Roger is soon killed in a bad car accident that leaves Laurel requiring a wheelchair, leaving the house over to Kelly. Burke is still unable to convince Kelly to sell the house. Unknown to Kelly, Burke wants to sell the house so that a seedy Mafia group can use the property to dump illegal waste. The head of the Mafia has dwarfism and suffers intense phlegm, but proves to be very powerful and influential.

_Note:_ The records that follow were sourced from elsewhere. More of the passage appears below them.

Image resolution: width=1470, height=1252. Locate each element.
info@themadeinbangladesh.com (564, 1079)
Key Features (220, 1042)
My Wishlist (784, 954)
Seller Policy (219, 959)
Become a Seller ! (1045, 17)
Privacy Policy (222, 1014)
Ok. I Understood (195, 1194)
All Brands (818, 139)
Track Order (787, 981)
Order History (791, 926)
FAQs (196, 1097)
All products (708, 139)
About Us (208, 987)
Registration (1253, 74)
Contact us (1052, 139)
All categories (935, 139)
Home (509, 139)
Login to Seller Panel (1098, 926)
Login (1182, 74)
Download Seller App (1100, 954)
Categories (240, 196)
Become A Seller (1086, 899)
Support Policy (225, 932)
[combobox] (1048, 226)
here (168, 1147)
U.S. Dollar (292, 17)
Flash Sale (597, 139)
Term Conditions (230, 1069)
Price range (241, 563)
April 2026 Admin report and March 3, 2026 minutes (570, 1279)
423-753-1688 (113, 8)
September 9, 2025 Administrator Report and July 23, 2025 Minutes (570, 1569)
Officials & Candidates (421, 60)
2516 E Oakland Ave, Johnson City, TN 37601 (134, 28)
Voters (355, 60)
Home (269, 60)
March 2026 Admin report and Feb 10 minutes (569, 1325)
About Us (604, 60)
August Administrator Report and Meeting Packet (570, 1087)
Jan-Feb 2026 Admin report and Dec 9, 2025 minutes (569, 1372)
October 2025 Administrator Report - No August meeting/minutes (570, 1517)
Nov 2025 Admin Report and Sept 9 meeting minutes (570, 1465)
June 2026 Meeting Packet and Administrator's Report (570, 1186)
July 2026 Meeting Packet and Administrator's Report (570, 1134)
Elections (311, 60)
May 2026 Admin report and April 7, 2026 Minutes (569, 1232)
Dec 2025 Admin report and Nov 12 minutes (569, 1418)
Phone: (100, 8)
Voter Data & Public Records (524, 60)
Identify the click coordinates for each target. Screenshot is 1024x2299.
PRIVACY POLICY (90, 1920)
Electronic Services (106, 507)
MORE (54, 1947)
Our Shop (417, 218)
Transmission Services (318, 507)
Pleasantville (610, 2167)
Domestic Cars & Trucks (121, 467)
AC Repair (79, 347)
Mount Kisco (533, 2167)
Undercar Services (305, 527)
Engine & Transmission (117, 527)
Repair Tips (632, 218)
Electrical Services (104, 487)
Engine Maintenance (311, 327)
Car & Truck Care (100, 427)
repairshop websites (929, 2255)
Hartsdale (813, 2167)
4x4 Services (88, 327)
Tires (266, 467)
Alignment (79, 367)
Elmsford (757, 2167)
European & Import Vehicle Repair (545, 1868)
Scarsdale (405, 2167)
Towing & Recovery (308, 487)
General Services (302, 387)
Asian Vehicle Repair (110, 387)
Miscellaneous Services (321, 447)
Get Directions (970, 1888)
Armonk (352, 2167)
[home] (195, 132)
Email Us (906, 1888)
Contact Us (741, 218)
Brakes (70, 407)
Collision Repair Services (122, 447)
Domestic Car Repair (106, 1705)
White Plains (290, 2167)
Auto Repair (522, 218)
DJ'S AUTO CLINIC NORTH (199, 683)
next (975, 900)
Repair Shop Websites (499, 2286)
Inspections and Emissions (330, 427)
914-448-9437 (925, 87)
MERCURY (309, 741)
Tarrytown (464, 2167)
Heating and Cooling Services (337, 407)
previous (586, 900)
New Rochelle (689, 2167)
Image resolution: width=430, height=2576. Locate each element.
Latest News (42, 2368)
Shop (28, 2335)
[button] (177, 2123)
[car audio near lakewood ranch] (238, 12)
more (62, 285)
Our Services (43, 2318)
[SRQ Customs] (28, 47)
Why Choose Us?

Various supernatural events start occurring in the house, and after Kelly consults with a Native American spiritual guide, she learns that it is the spirits of Roger and some Native Americans, trying to warn Kelly about the danger she is in.

==Cast==
- Terri Treas as Kelly Cobb
- Scott Burkholder as Burke
- Denny Dillon as Verna Klump
- Melissa Clayton as Laurel Cobb
- Dabbs Greer as Mr. Cobb, Roger's Father
- Ned Romero as Ezra
- Ned Bellamy as Lee
- John Santucci as Charles
- Mark Gash as Mr. Gross
- Paul Keith as Plumber
- William Katt as Roger Cobb

==Reception==

Andrew Pollard at Starburst called it a "a fitting way to bring the House franchise to a conclusion". AllMovie wrote, "this installment marks a slightly more effective return to the horror comedy formula that made the original a surprise hit".